É importante destacar que não é apenas o setor privado que coleta, armazena e utiliza dados pessoais para a tomada de decisão inteligente e a entrega de produtos e serviços por meio da Internet, mas também o setor público, que tem feito o mesmo na elaboração estratégica de políticas públicas baseadas em dados e em serviços preditivos e personalizados, com utilização de tecnologias emergentes, bem como na digitalização dos serviços públicos. A Estratégia de Governo Digital (2020-2022), publicada no Decreto nº 10.332 de abril deste ano, é prova disso, e tem como finalidade “oferecer políticas públicas e serviços de melhor qualidade, mais simples, acessíveis a qualquer hora e lugar e a um custo menor para o cidadão”.

O artigo 9º do mesmo Decreto determina a inclusão da implementação da LGPD no âmbito do Governo Federal como um dos objetivos a serem alcançados por meio da própria Estratégia de Governo Digital. “Mas a LGPD não impede o tratamento de dados pessoais e limita o uso de novas tecnologias?” Essa é uma pergunta que ouvimos com frequência, e a resposta é “não”. Na realidade, a lei traz, em seu artigo 2º, inciso V, “o desenvolvimento econômico e tecnológico e a inovação” como um dos fundamentos da proteção de dados pessoais no Brasil. Ou seja, a LGPD não é um impedimento ao uso dos dados por meio da inovação e como parte do desenvolvimento econômico e tecnológico. Pelo contrário, sua missão é viabilizar que isso ocorra e de forma sustentável.

E o que significa “uso sustentável de dados pessoais”? Para responder a essa pergunta, devemos revisitar o conceito de “sustentabilidade”. De acordo com o Dicionário Eletrônico da Língua Portuguesa, sustentabilidade é a característica daquilo que consegue se sustentar ao longo do tempo, daquilo que é “capaz de se manter mais ou menos constante, ou estável, por longo período”. (FERREIRA, Aurélio Buarque de Holanda. Dicionário eletrônico da Língua Portuguesa. Curitiba: Positivo, 2004).
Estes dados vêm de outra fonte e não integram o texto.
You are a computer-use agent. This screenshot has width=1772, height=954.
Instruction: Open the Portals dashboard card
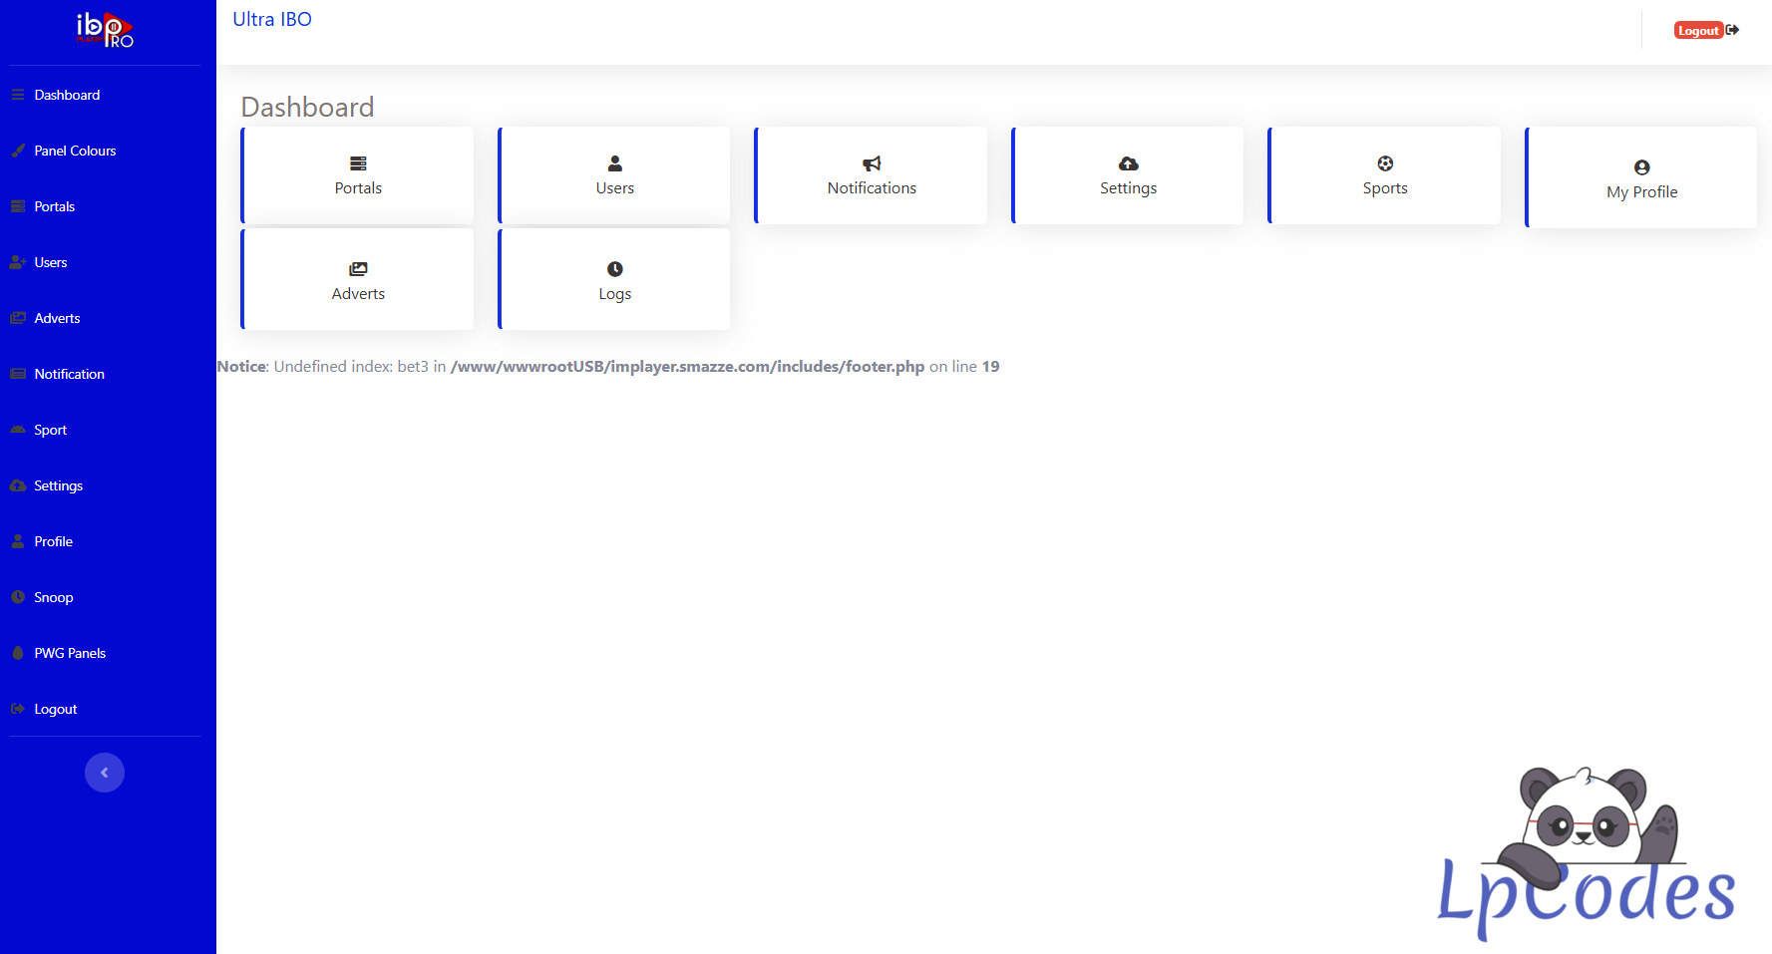(358, 175)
Estamos passando, portanto, por um período de mudança de cultura para uso sustentável de dados pessoais. E para ser sustentável, se mantendo “saudável” ao longo do tempo é preciso atender aos direitos humanos, dentre eles a privacidade. Isso faz parte de um movimento mundial que se fortaleceu recentemente com a entrada em vigor do GDPR (Regulamento Geral sobre a Proteção de Dados, da União Europeia), em maio de 2018, e, no cenário nacional, agora com a entrada em vigor da LGPD.

Um uso não sustentável dos dados pessoais, por sua vez, é aquele que não respeita os direitos humanos e, mais especificamente, não garante os controles de privacidade e proteção dos dados. Sem esses controles implementados, crescem as chances de os dados serem utilizados para discriminação, manipulação e supressão de direitos e liberdades, vigilância, repressão, bem como para o cometimento de fraudes e outros crimes. O excesso de todos esses fatores e ausência das garantias mencionadas pode impedir que a sociedade se sustente a longo prazo.

O longo período de quarentena desmistificou muitos equívocos em relação ao uso da tecnologia e das informações pessoais. Mesmo as pessoas que antes relutavam em optar pelo digital, acabaram por der uma chance e verificar que diversas atividades digitais funcionam tão bem quanto, ou até melhor, do que as físicas ou presenciais. E ficou claro que diversas atividades que desempenhamos no dia a dia funcionam bem quando munidas de informações sobre as próprias pessoas envolvidas, pois, dessa forma, a experiência pode ser customizada e muito mais completa.

As operações com dados pessoais foram intensificadas durante o período, gerando maior valor à pessoa física. Esta, por sua vez, ganhou mais estímulo e confiança para compartilhar suas informações de forma segura em diversas plataformas. De forma indireta, portanto, o consumidor acaba impulsionando a inovação, o desenvolvimento econômico e tecnológico, fundamentos da proteção de dados no Brasil. Tudo isso em um ambiente que começa a se orientar para o uso sustentável dos dados pessoais.